World oil prices fell further on Friday as prospects receded for an imminent Western military strike against Syria over its alleged use of chemical weapons, analysts said.
New York's main contract, West Texas Intermediate (WTI) for delivery in October, sank $1.01 to $107.79 per barrel.
Brent North Sea crude oil for October dropped 23 cents to $114.93 a barrel.
"Oil prices continue to be under the spell of the Syrian crisis," said Commerzbank analyst Carsten Fritsch.
US plans to build an international coalition for a "limited" strike on Syria suffered a blow when British lawmakers on Thursday voted against the use of force.

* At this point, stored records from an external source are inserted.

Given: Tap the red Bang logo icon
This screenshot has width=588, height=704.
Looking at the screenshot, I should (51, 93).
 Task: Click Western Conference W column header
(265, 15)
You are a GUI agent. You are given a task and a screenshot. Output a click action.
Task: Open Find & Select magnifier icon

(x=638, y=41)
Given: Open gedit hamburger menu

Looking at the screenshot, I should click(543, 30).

The White House signalled however that President Barack Obama would take unilateral action if necessary.
"After the House of Commons in the UK failed initially to approve Britain's participation in a military strike against Syria, the pendulum is now swinging back in the direction of declining risks," Fritsch added.

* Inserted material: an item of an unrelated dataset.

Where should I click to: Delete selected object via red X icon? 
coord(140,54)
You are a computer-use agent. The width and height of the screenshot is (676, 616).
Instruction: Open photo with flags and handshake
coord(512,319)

"Even if this does not imply by any means that military action is out of the question, a limited unilateral campaign by the US would probably have far fewer consequences for the oil market than a major international offensive.
"Oil prices therefore came under massive pressure."

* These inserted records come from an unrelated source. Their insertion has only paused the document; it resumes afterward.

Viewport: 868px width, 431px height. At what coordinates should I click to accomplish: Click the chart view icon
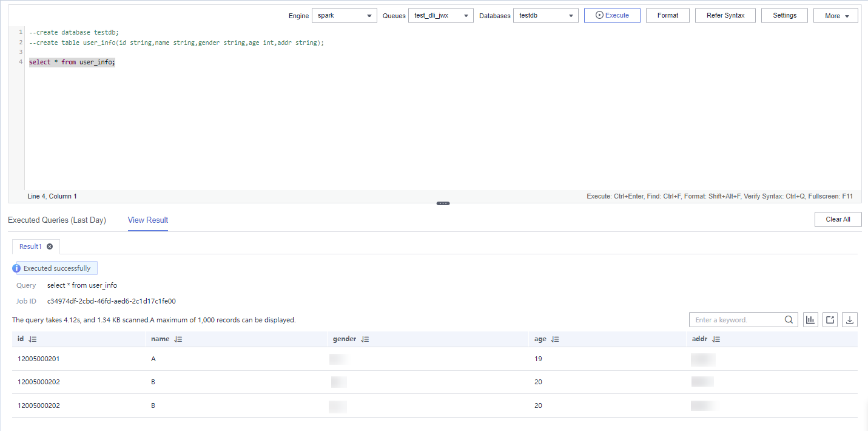click(x=810, y=320)
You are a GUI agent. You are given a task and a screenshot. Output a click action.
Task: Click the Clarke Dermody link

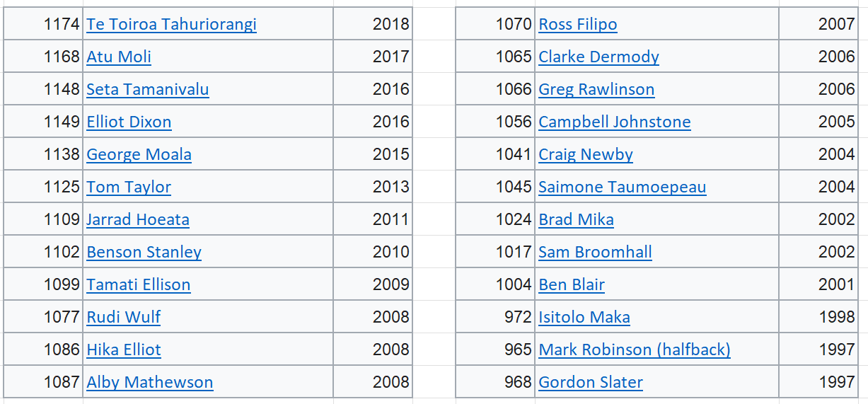(x=598, y=57)
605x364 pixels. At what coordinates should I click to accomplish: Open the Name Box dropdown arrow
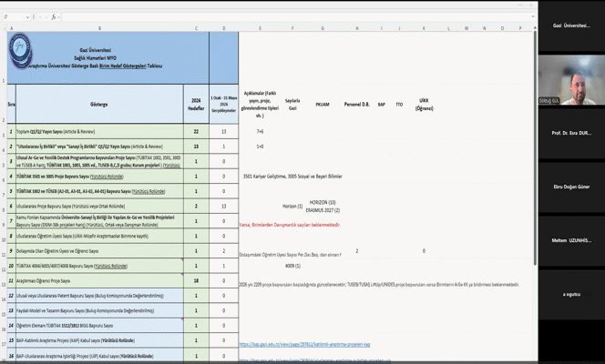tap(27, 17)
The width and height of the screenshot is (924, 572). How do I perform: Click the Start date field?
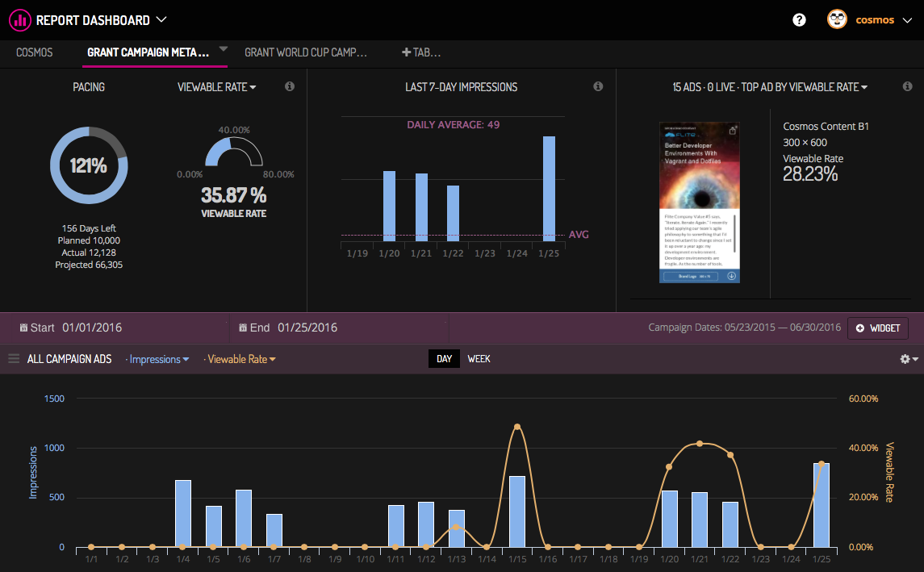[x=92, y=328]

The market had surged on Wednesday in anticipation of a military strike on Syria.
At one stage, New York crude hit $112.24 to reach the highest level since early May 2011, while Brent soared to $117.34, last seen in late February.
Although Syria is not a major oil producer, traders are nervous about a broader conflict in the crude-rich Middle East region, including neighbouring Iraq, which is becoming a major exporter.
"The fact of the matter is nothing has happened thus far with regards to Syria, and that has calmed the crude markets," David Lennox, resource analyst at Fat Prophets in Sydney, told AFP.
"WTI prices have also scaled down after latest figures showed a rise in US crude stockpiles," he said.
The US government's Energy Information Administration (EIA) said on Wednesday that American oil reserves increased by about three million barrels in the week ending August 23.
That confounded market expectations for a modest decline and indicated weaker demand in the world's biggest crude consuming nation.
"Overall, the market showed a muted reaction to the EIA's weekly set of numbers, given ongoing geopolitical jitters," noted VTB Capital analyst Andrey Kryuchenkov.